Entries from a dataset:
+===+

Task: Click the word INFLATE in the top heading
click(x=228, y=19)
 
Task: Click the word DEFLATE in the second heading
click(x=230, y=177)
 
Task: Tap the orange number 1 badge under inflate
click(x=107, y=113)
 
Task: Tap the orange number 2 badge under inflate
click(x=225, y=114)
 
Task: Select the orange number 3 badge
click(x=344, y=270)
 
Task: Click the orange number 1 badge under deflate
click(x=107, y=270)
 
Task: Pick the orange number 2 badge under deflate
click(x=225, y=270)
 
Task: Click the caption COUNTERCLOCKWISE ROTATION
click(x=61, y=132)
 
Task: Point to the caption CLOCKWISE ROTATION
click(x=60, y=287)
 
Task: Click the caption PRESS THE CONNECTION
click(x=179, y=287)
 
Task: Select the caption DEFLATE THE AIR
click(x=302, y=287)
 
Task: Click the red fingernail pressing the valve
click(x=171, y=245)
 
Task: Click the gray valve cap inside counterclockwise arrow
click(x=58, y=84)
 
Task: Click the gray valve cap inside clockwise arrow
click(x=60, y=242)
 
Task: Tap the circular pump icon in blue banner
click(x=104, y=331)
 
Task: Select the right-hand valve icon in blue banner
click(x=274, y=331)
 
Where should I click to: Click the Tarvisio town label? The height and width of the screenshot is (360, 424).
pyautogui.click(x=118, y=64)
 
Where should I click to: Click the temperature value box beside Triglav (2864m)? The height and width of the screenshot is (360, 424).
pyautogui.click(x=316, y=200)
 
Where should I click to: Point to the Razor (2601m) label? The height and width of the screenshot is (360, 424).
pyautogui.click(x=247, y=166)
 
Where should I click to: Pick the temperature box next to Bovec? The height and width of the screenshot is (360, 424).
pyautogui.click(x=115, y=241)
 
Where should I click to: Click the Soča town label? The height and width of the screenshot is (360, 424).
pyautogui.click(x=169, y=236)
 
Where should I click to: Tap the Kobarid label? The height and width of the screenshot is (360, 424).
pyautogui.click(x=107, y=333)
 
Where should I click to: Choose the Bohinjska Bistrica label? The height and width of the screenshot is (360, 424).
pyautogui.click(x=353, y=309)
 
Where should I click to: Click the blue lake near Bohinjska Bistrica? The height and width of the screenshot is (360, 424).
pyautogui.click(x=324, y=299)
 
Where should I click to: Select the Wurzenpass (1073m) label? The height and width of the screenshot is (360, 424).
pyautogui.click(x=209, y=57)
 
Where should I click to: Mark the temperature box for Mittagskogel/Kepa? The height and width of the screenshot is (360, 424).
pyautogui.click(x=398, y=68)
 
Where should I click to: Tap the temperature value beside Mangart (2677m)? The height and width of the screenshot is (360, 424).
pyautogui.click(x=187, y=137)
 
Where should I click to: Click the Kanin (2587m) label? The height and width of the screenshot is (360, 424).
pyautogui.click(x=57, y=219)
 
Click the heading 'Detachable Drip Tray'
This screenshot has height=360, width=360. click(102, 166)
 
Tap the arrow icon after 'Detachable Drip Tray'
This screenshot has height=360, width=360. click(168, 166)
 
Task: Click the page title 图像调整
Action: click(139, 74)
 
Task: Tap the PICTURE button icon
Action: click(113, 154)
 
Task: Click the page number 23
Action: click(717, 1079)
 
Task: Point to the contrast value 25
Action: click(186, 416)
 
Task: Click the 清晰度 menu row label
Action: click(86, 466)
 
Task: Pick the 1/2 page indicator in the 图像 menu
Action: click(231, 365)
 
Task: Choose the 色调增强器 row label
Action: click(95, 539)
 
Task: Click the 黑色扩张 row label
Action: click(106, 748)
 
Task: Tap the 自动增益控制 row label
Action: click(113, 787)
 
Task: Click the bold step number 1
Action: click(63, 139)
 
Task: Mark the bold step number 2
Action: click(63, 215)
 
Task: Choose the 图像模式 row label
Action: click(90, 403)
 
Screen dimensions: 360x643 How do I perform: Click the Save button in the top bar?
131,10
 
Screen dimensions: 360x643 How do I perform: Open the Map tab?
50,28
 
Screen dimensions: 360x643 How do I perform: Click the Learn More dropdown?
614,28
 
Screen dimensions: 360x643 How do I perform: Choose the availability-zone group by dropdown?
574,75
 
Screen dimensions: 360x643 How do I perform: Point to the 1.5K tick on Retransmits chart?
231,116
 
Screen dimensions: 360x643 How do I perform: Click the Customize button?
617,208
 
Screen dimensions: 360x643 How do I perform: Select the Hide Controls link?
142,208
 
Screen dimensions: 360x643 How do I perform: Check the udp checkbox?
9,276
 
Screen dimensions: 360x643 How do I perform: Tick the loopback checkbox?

+===+

Rewrite all of the lines above as a numbered list, leaving out the blank ones.

Answer for this exercise
1. Task: Click the word INFLATE in the top heading
2. click(x=228, y=19)
3. Task: Click the word DEFLATE in the second heading
4. click(x=230, y=177)
5. Task: Tap the orange number 1 badge under inflate
6. click(x=107, y=113)
7. Task: Tap the orange number 2 badge under inflate
8. click(x=225, y=114)
9. Task: Select the orange number 3 badge
10. click(x=344, y=270)
11. Task: Click the orange number 1 badge under deflate
12. click(x=107, y=270)
13. Task: Pick the orange number 2 badge under deflate
14. click(x=225, y=270)
15. Task: Click the caption COUNTERCLOCKWISE ROTATION
16. click(x=61, y=132)
17. Task: Point to the caption CLOCKWISE ROTATION
18. click(x=60, y=287)
19. Task: Click the caption PRESS THE CONNECTION
20. click(x=179, y=287)
21. Task: Select the caption DEFLATE THE AIR
22. click(x=302, y=287)
23. Task: Click the red fingernail pressing the valve
24. click(x=171, y=245)
25. Task: Click the gray valve cap inside counterclockwise arrow
26. click(x=58, y=84)
27. Task: Click the gray valve cap inside clockwise arrow
28. click(x=60, y=242)
29. Task: Tap the circular pump icon in blue banner
30. click(x=104, y=331)
31. Task: Select the right-hand valve icon in blue banner
32. click(x=274, y=331)
33. Where should I click to: Click the Tarvisio town label? The height and width of the screenshot is (360, 424).
34. pyautogui.click(x=118, y=64)
35. Where should I click to: Click the temperature value box beside Triglav (2864m)? The height and width of the screenshot is (360, 424).
36. pyautogui.click(x=316, y=200)
37. Where should I click to: Point to the Razor (2601m) label? The height and width of the screenshot is (360, 424).
38. pyautogui.click(x=247, y=166)
39. Where should I click to: Pick the temperature box next to Bovec? The height and width of the screenshot is (360, 424).
40. pyautogui.click(x=115, y=241)
41. Where should I click to: Click the Soča town label? The height and width of the screenshot is (360, 424).
42. pyautogui.click(x=169, y=236)
43. Where should I click to: Tap the Kobarid label? The height and width of the screenshot is (360, 424).
44. pyautogui.click(x=107, y=333)
45. Where should I click to: Choose the Bohinjska Bistrica label? The height and width of the screenshot is (360, 424).
46. pyautogui.click(x=353, y=309)
47. Where should I click to: Click the blue lake near Bohinjska Bistrica? The height and width of the screenshot is (360, 424).
48. pyautogui.click(x=324, y=299)
49. Where should I click to: Select the Wurzenpass (1073m) label? The height and width of the screenshot is (360, 424).
50. pyautogui.click(x=209, y=57)
51. Where should I click to: Mark the temperature box for Mittagskogel/Kepa? The height and width of the screenshot is (360, 424).
52. pyautogui.click(x=398, y=68)
53. Where should I click to: Tap the temperature value beside Mangart (2677m)? The height and width of the screenshot is (360, 424).
54. pyautogui.click(x=187, y=137)
55. Where should I click to: Click the Kanin (2587m) label? The height and width of the screenshot is (360, 424).
56. pyautogui.click(x=57, y=219)
57. Click the heading 'Detachable Drip Tray'
58. This screenshot has height=360, width=360. click(102, 166)
59. Tap the arrow icon after 'Detachable Drip Tray'
60. This screenshot has height=360, width=360. click(168, 166)
61. Task: Click the page title 图像调整
62. Action: click(139, 74)
63. Task: Tap the PICTURE button icon
64. Action: click(113, 154)
65. Task: Click the page number 23
66. Action: click(717, 1079)
67. Task: Point to the contrast value 25
68. Action: click(186, 416)
69. Task: Click the 清晰度 menu row label
70. Action: click(86, 466)
71. Task: Pick the 1/2 page indicator in the 图像 menu
72. Action: click(231, 365)
73. Task: Choose the 色调增强器 row label
74. Action: click(95, 539)
75. Task: Click the 黑色扩张 row label
76. Action: click(106, 748)
77. Task: Tap the 自动增益控制 row label
78. Action: click(113, 787)
79. Task: Click the bold step number 1
80. Action: click(63, 139)
81. Task: Mark the bold step number 2
82. Action: click(63, 215)
83. Task: Choose the 图像模式 row label
84. Action: click(90, 403)
85. Screen dimensions: 360x643 How do I perform: Click the Save button in the top bar?
86. 131,10
87. Screen dimensions: 360x643 How do I perform: Open the Map tab?
88. 50,28
89. Screen dimensions: 360x643 How do I perform: Click the Learn More dropdown?
90. 614,28
91. Screen dimensions: 360x643 How do I perform: Choose the availability-zone group by dropdown?
92. 574,75
93. Screen dimensions: 360x643 How do I perform: Point to the 1.5K tick on Retransmits chart?
94. 231,116
95. Screen dimensions: 360x643 How do I perform: Click the Customize button?
96. 617,208
97. Screen dimensions: 360x643 How do I perform: Select the Hide Controls link?
98. 142,208
99. Screen dimensions: 360x643 How do I perform: Check the udp checkbox?
100. 9,276
101. Screen dimensions: 360x643 How do I perform: Tick the loopback checkbox?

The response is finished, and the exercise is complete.